“Deixai toda esperança, ó vós que entrais!”, a frase de Dante, em seu Inferno, poderia servir de epígrafe para o livro 14 Contos de Kenzaburo Oe, que a Companhia das Letras acaba de publicar no Brasil. Embora o inferno propriamente dito só apareça no conto O homem sexual, a maioria das narrativas do escritor Nobel de Literatura, selecionadas e traduzidas por Leiko Gotoda, são repletas de uma náusea consciente – por mais que travestida de loucura, se não for mesmo loucura a extrema consciência – sobre o quão é penoso estar no mundo.

 

Em Exultação, que conta a história do relacionamento entre um diretor cinematográfico e uma atriz ninfomaníaca – a sexualidade é tema recorrente na obra de Oe –, a personagem masculina chega à conclusão, diante do suicídio da mulher, de que não há nada realmente importante na Terra. “Ponham-se então na pele daqueles que, sabendo disso, tudo têm de suportar, em silêncio, e continuar a viver”, conclui.

 

Não obstante a morte ser tratada como escapatória da náusea, para o escritor é amedrontante lidar com ela. Em Seventeen, que tematiza o fanatismo ideológico, o terror é claro: “Toda vez que o medo da morte toma conta de mim, fico enjoado e acabo vomitando. A morte que eu temo é aquela em que, depois desta curta vida, eu teria de suportar centenas de milhões de anos na inconsciência, zerado”.

 

De modo que a saída encontrada é, na maioria das vezes, deixar de viver no tempo real, como D, o personagem de Aghwii, o monstro celeste, que, incapaz de lidar com o assassinato autorizado de seu filho acéfalo, se nega a interferir no cotidiano da cidade e guarda suas palavras para “um bebê do tamanho de um canguru” que desce do espaço para conversar com ele.
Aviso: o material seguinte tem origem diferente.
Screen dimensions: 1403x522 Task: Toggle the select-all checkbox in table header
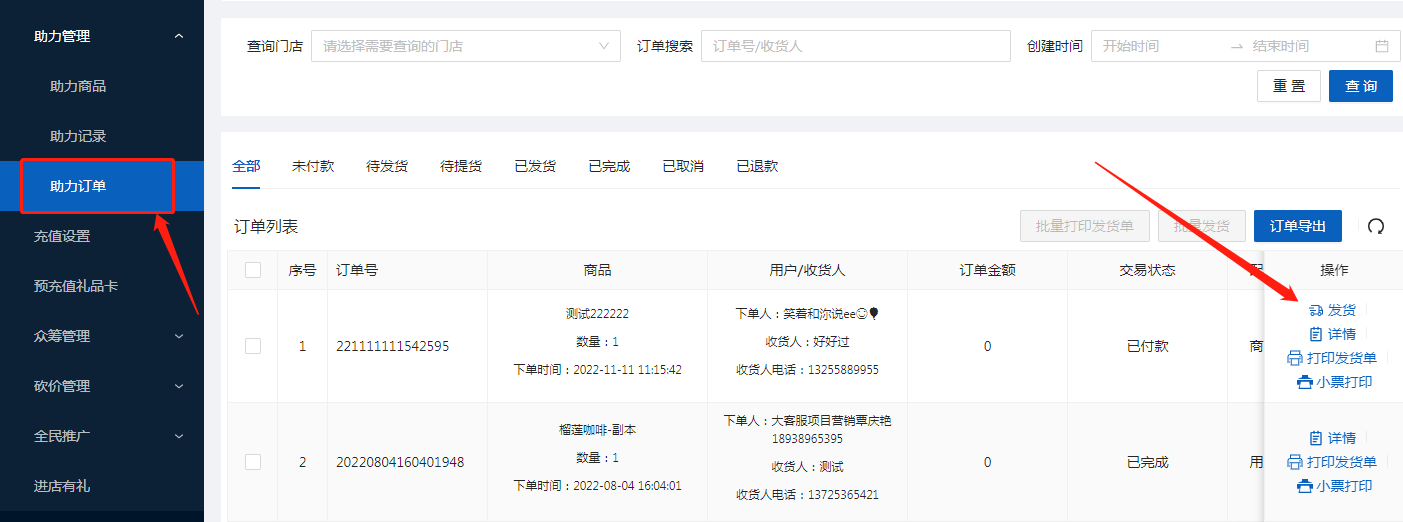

Da mesma maneira, o personagem de Os pássaros vive em seu quarto, cercado apenas pelas aves imaginárias. O de A convivência tem seus dias vigiados por quatro macacos.

 

Embora não seja difícil tomar como universais os assuntos tratados por Kenzaburo Oe, nitidamente há neles muito da cultura japonesa. Seja em suas referências literárias, na política ou nos costumes retratados. Porém, essa presença se dá, principalmente, no silêncio constante em seus textos e na opção por trazer os animais para a história. Ambos remetem a Oe, que nasceu em uma aldeia isolada, envolta em uma tradição de misticismo.

 

“Sobre o que não podemos falar, devemos silenciar”, lembra Arthur Dapieve, citando Ludwing Wittgenstein, na introdução do livro dessa estreia do autor japonês no Brasil. Se não consegue falar, Oe se cala, sabendo, contudo, que na literatura existem entrelinhas. Em seus textos, elas falam uma a uma que “aos velhos não existe esperança”, citação de Céline, em A dor de uma história, último conto do livro. A verdade é que esse mundo é mesmo muito velho.